Cores: 6 | Threads: 12 | Base clock: 3.7GHz | Turbo: 4.7GHz | Socket: LGA 1151 v2

Approx. $415 / £408

The Coffee Lake K-series i7 is a cannibal. Not only has it eaten the Kaby Lake i7 whole, it’s also gone to town on both the hexcore i7 7800X and both the unashamedly irrelevant Kaby Lake-X parts. And those last three have only been around a matter of months. Brutal. But that’s what had to happen for Intel to get Coffee Lake out early and in the sort of shape that would give it the lead over AMD’s Ryzen.

This 12-threaded Core i7 8700K is the top Coffee Lake CPU of the moment and delivers multi-threaded performance which is pretty much on par with the top Ryzen 7 1800X chip, once you start getting down and dirty with the overclocking. We hit a happy 5.2GHz with our sample, and reports are you can push it even further.

But that’s just the boring productivity stuff, when it comes to gaming these 8th Gen CPUs knock AMD’s finest out of the park, cementing their place as the top gaming processors around. The struggle is that you get the same gaming prowess from the brilliant Core i5 8400, so you need to be sure you absolutely need the extra threaded performance otherwise you’d be wasting your cash… at least in the short term.
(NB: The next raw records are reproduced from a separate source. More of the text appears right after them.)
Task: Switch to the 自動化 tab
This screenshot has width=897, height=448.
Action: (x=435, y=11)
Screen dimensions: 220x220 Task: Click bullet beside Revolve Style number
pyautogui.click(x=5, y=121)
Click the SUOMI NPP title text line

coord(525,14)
With more games being designed using DirectX 12 from the outset CPU performance will gain more relevance, but then we’ve been saying that for a while now… Still Intel has the gaming lead, and with the new six-core / 12-thread design they’ve also got high-speed mainstream CPU performance too.

Read the full Intel Core i7 8700K review.

 

 

Best high-end CPU for gaming runner-up

Best high-end CPU for gaming - Intel Core i7 7820X

Intel Core i7 7820X

Cores: 8 | Threads: 16 | Base clock: 3.6GHz | Turbo: 4.3GHz | Socket: LGA 2066

Approx. $500 / £530

The current top-end X-series processor, the Intel Core i9 7900X, is the most powerful CPU on the market, but that doesn’t make it the best high-end processor for gaming. The octacore i7 7820X delivers the same high level frame rates because of its speedy Intel cores running at 4.3GHz, and comes in at almost half the cost of the Core i9.
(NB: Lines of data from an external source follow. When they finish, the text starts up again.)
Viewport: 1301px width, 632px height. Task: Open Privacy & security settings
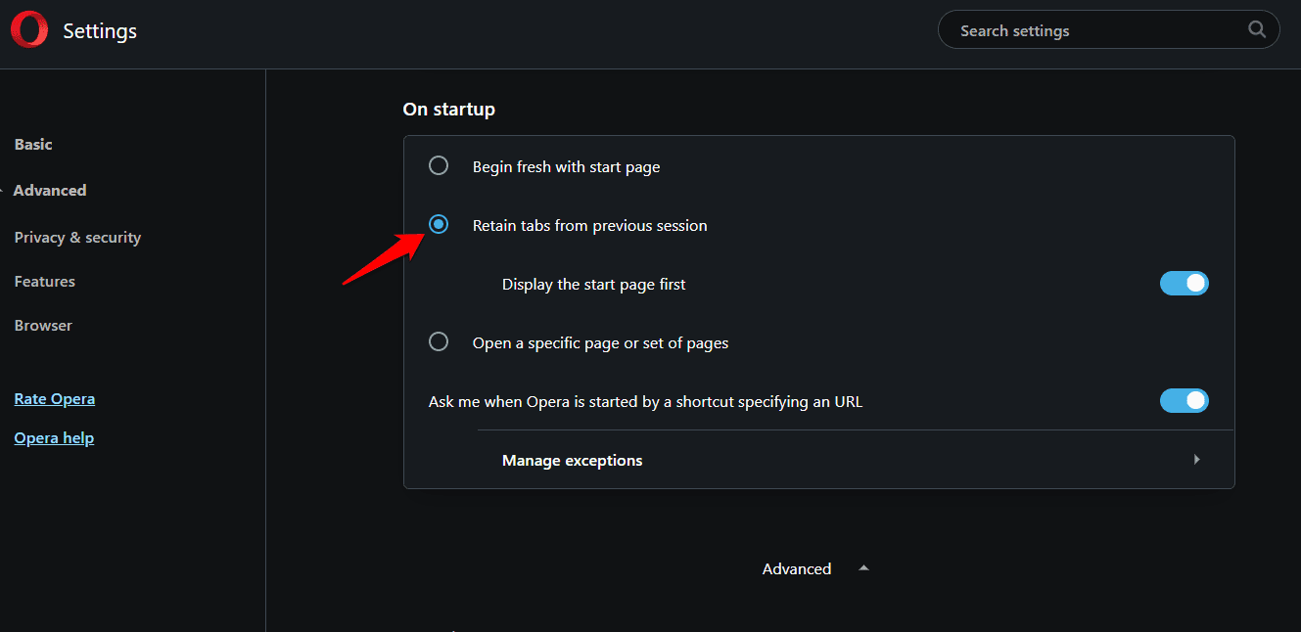[x=76, y=237]
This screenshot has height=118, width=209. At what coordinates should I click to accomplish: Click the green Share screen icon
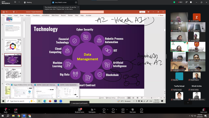pos(123,110)
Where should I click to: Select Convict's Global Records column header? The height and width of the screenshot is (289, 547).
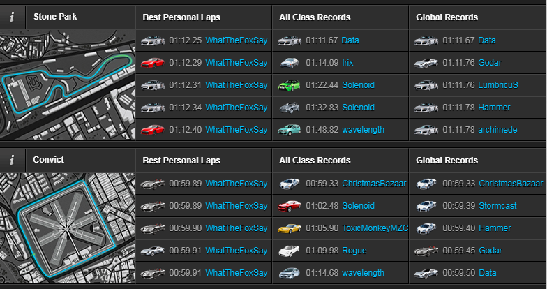[447, 160]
If you just wanted eight cores, then there are cheaper Ryzen chips that will deliver the productivity chops, but, for gaming, Intel still has the higher performance. The only issue with going for this i7 instead of the i9 is that you are taking a massive hit on the number of PCIe lanes. The 7820X has 28 compared with the 7900X’s 44 lanes of PCIe 3.0 connections.
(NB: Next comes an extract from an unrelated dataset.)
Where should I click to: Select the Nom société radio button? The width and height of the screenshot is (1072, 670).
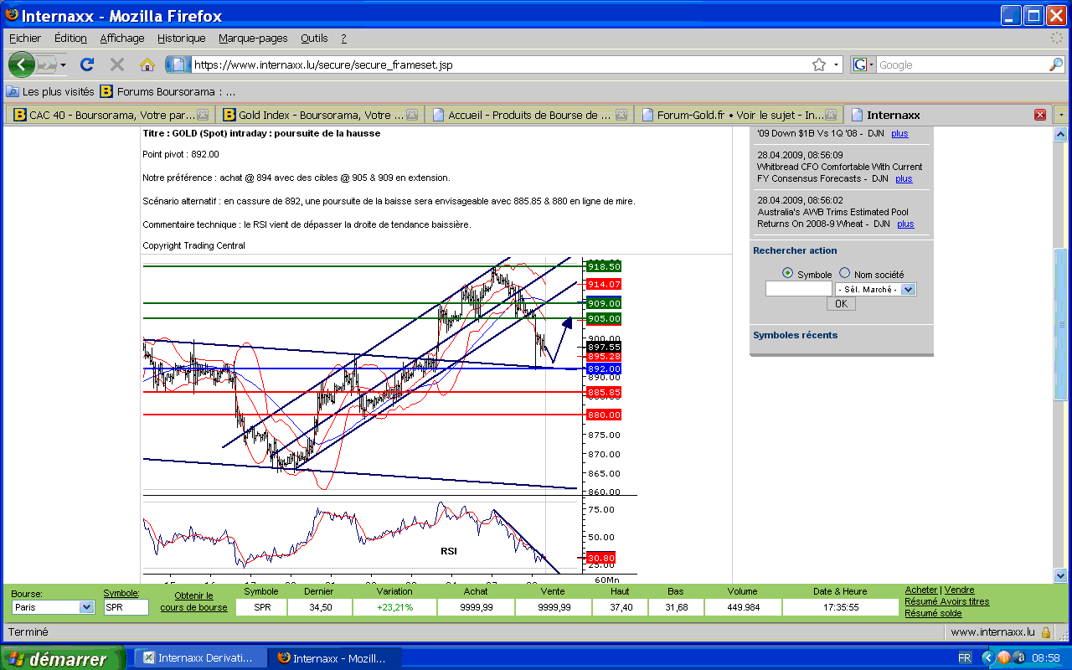pyautogui.click(x=844, y=273)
So, the new Skylake-X series of CPUs from Intel are the most advanced processors available today. But it’s the ‘today’ part that’s arguably the most important part of that sentence, because the CPU market is in such a state of flux right now that there are high-powered processors just over the horizon. The two AMD Threadripper chips with 12 and 16-cores put serious pressure on Intel’s finest.

Right now, the Core i7 7820X would be our pick if you absolutely had to buy a new high-end CPU for gaming today, but honestly, this is not the time to be doing it.

The best Intel Core i7 7820X prices we’ve found today.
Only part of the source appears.